Kristin Davis Slams Unsolicited Comments About Her Appearance in ‘And Just Like That…’


Kristin Davis is angry about all the comments and casual ageism about her appearance in the Sex and the City revival, And Just Like That…, which premiered on HBO Max December 9.

In an interview with London’s Sunday Times, the actor, who plays Charlotte York on the iconic comedy series, commented on the nonstop chatter about her and her costars’ appearances 17 years after the series ended its initial run. 

“Everyone wants to comment, pro or nay or whatever, on our hair and our faces and our this and our that,” Davis said. “The level of intensity of it was a shock…. I feel angry and I don’t want to feel angry all the time, so I don’t look at it. I just know it’s there.”

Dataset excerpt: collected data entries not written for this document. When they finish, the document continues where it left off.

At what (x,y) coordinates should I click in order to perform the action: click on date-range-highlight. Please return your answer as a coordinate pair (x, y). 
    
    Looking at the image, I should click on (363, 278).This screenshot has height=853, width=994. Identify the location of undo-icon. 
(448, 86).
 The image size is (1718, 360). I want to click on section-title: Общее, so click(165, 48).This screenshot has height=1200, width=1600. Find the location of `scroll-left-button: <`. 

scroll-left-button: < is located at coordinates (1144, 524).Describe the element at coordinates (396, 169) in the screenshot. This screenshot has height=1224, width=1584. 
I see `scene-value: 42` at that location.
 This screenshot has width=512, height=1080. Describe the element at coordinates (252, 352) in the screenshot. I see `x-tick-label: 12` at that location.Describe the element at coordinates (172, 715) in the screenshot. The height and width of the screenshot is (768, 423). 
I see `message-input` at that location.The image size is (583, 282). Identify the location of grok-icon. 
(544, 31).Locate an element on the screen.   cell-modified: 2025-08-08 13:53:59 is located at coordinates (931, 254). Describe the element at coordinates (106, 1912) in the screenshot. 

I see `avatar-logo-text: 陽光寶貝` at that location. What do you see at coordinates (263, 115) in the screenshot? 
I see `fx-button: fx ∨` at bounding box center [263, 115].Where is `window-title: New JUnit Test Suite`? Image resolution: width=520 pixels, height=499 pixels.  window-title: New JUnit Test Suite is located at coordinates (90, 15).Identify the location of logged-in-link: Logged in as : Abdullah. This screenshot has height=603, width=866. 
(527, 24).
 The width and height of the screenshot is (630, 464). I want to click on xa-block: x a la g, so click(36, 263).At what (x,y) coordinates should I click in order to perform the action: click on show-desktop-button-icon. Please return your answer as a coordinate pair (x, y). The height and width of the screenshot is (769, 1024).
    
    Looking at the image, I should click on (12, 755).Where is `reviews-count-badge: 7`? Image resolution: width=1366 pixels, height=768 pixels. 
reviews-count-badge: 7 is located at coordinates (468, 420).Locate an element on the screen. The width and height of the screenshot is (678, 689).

Davis also talked to The Sunday Times about how comments on her appearance bothered her during the original run of Sex and the City in the late ’90s and early 2000s. “They would write articles every week about how I was ‘pear-shaped,’ which I didn’t feel was a compliment at the time,” Davis said. “It would stress me out a fair amount because I couldn’t avoid it. I kind of feel like that’s how it is now too. But I also feel—I’m going to be blunt—I feel like, ‘Fuck you. Fuck you people, like, come over here and do it better.’ You know what I mean? Like, what are you doing?”

Davis blamed social media for the surge in comments about her and her costars’ appearances in And Just Like That… “That’s the problem with social media, right, is that you don’t know what those people are doing,” she said. “You don’t know anything about them. They’re just hurling bombs at you. It makes me angry.”

Back in October, Davis’s costar Sarah Jessica Parker also called out ageist trolls on the internet in an interview with Vogue. “There’s so much misogynist chatter in response to us that would never. Happen. About. A. Man,” said Parker. “‘Gray hair, gray hair, gray hair. Does she have gray hair?’ I’m sitting with Andy Cohen, and he has a full head of gray hair, and he’s exquisite. Why is it okay for him? I don’t know what to tell you people! Especially on social media. Everyone has something to say: ‘She has too many wrinkles, she doesn’t have enough wrinkles.’ It almost feels as if people don’t want us to be perfectly okay with where we are, as if they almost enjoy us being pained by who we are today, whether we choose to age naturally and not look perfect, or whether you do something if that makes you feel better. I know what I look like. I have no choice. What am I going to do about it? Stop aging? Disappear?”